How many beets and where to get them
You can grow your own, pick your own, or buy them at the grocery store. About 7 pounds of 2- to 2½-inch diameter beets makes about 8 pints of beets.
Step 2 - Take a sharp knife and trim off beet tops, leaving an 1/2 to 1 inch of stem and roots to prevent bleeding of color (very important that you leave some stems and the roots).
Step 3 -Wash the beets! Scrub the beets in plain cold or lukewarm water using your hands or a vegetable brush. It's easier to wash them after you've cut off the tops.
Step 4 - Cook the beets: Put similar sized beets (hopefully, they're ALL of a similar size so they take the same time to cook) together with enough boiling water to cover them and cook until tender (usually for small beets 25 to 30 minutes; for medium beets 45 to 50 minutes, in an open pot, or 10 - 15 minutes in a pressure cooker). Drain and discard the liquid.
Step 5 - Cool the beets: You can pour ice over them, or just let them cool on their own. It's just to cool them enough so you can handle them to remove the skins, stems, roots and then slice or quarter them.

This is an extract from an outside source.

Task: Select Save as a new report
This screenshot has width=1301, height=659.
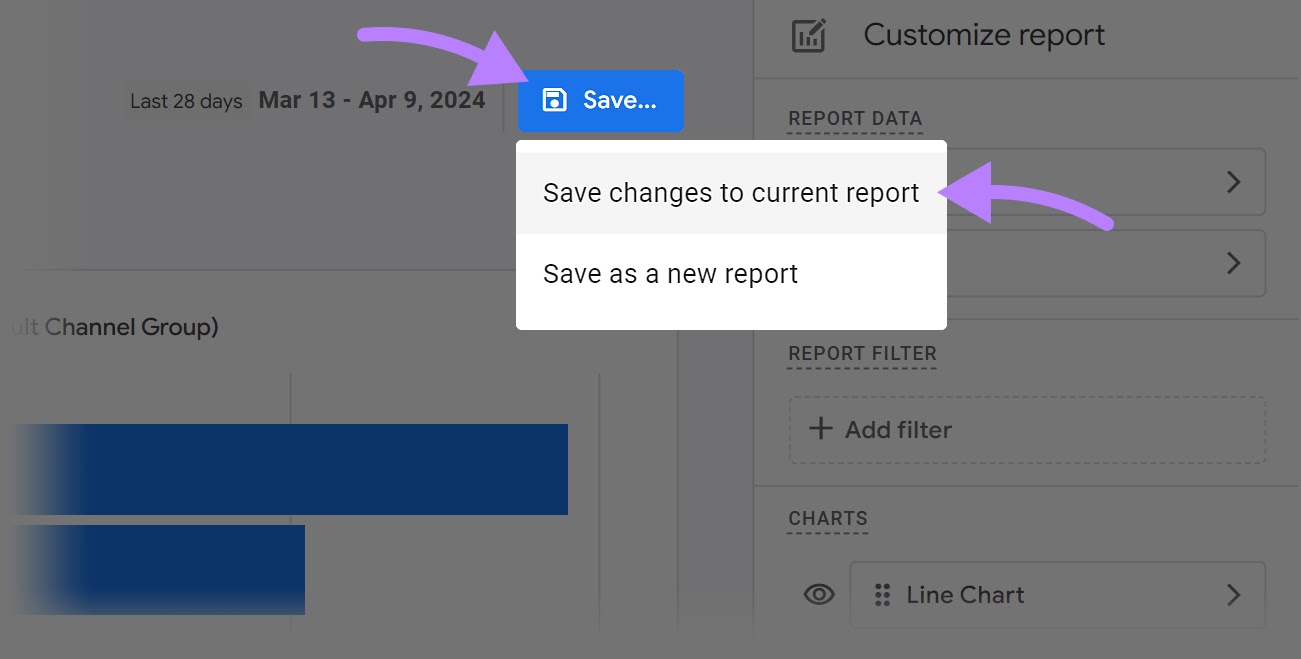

Step 6 - Trim, peel and slice: Trim off the roots and stems. The skins should easily slide off. Slice the beets into ¼-inch slices. You can leave the beets whole (if they are small, say 1 inch or less), or quarter them or slice them into ¼-inch slices.
Step 7 - Package, label and freeze: Package in ziploc freezer bags, or better, in a vacuum food saver bag. Label; e.g., "Beets" and the current date. Seal and freeze
I need a recipe for how to freeze beets.
I'm sure you can find the directions on google. From what I can remember from many years ago, you cook the beets without peeling them and you also leave the tail and a few inches of the stems, whatever they are called. You have to do this or else they will lose a quite a bit of their color. Then when they are completely cooked you cut the tail and stems off, and peel them, then cut them into whatever size pieces you want and proceed to put them in containers, baggies, etc. and freeze. Being they are already cooked you won't have to blanch them. Like I say this is what I remember, so I would verify it before doing it.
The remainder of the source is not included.